I have one fixed wheel bike and it gets used for commuting, training, sportive-type riding, club runs, alleycats etc. so I'm looking for a do-it-all set up. I gave my spare wheels away to a refugee charity because a) I wanted to donate something but b) they were a different rim with and at the time I was using brakes. I might consider getting a second set of beaters I can use for commuting if something pops up second-hand.

do you ride totally brakeless or do you have one fitted "just in case"?
 
I'm probably very much in the minority but I always ran front and rear brakes on my last fixed wheel. When people legitimately try to kill you, you're going to want as much control over the bike as possible. As for tyres, I used Continental 4 Seasons.

I'm only truly comfortable riding brakeless on the track, but maybe if I lived somewhere more regional I may change my mind.
 
@ KB, I also only have the one fixed for everything. I gave up the road bike as it felt indulgent( and inpractical) to have more bikes stuffed into a Manhattan apt. The first fixed I built ( some Fuji beater) had a front brake. And a guy on the cycling team in grad school sold me a De Bernardi with a front; I passed that on to friend eventually.

Most of my recent fixed's havent even been drilled for brakes. My current one is and I toy with the idea as I get older.

@ hat, lots of fixed riders are more responsible and skilled than the average recreational cyclist or bro on an expensive. Brakes/no brakes are not part of that equation. It's how you ride and your awareness of your surroundings.


@42, I definitely ride more conservatively now and the reports from Aus make it sound like the 80s in the US with people yelling "my wise and beautiful friend" and throwing things out of trucks at you
 
@ aphro I do have a geared bike, it gets used mainly on dry days for very hilly runs but I prefer riding my fixed. I go through phases of wanting to sell the geared bike and to have two fixed gears, one for commuting, shopping, general weekend stuff etc. and one for proper riding but then I ride with gears on a really long hilly run and remember how fun it can be.

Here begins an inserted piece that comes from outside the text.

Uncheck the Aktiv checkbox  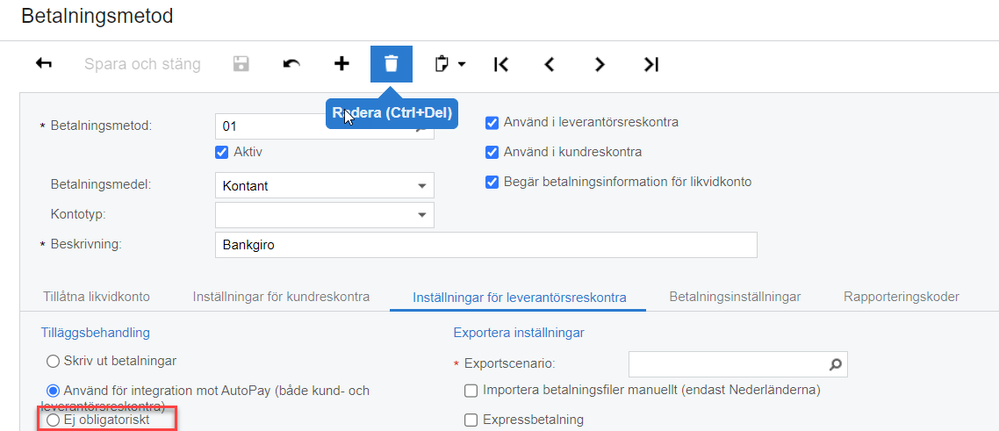click(222, 152)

A mate of mine has just added a front brake and he's happy he did. A lot of our riding takes in some steep (but fairly short) climbs and descents and he says he feels much more confident carrying some speed.
 
Re:

42x16ss said:
I'm probably very much in the minority but I always ran front and rear brakes on my last fixed wheel. When people legitimately try to kill you, you're going to want as much control over the bike as possible. As for tyres, I used Continental 4 Seasons.

I'm only truly comfortable riding brakeless on the track, but maybe if I lived somewhere more regional I may change my mind.
Probably wouldn't be in a minority over here. Loads of old-school club riders use a fixed gear through winter and they all run front and rear brakes from what I've seen. I'll always have a front brake at least. My feeling is you don't need to use it all the time but it's there if you do need it.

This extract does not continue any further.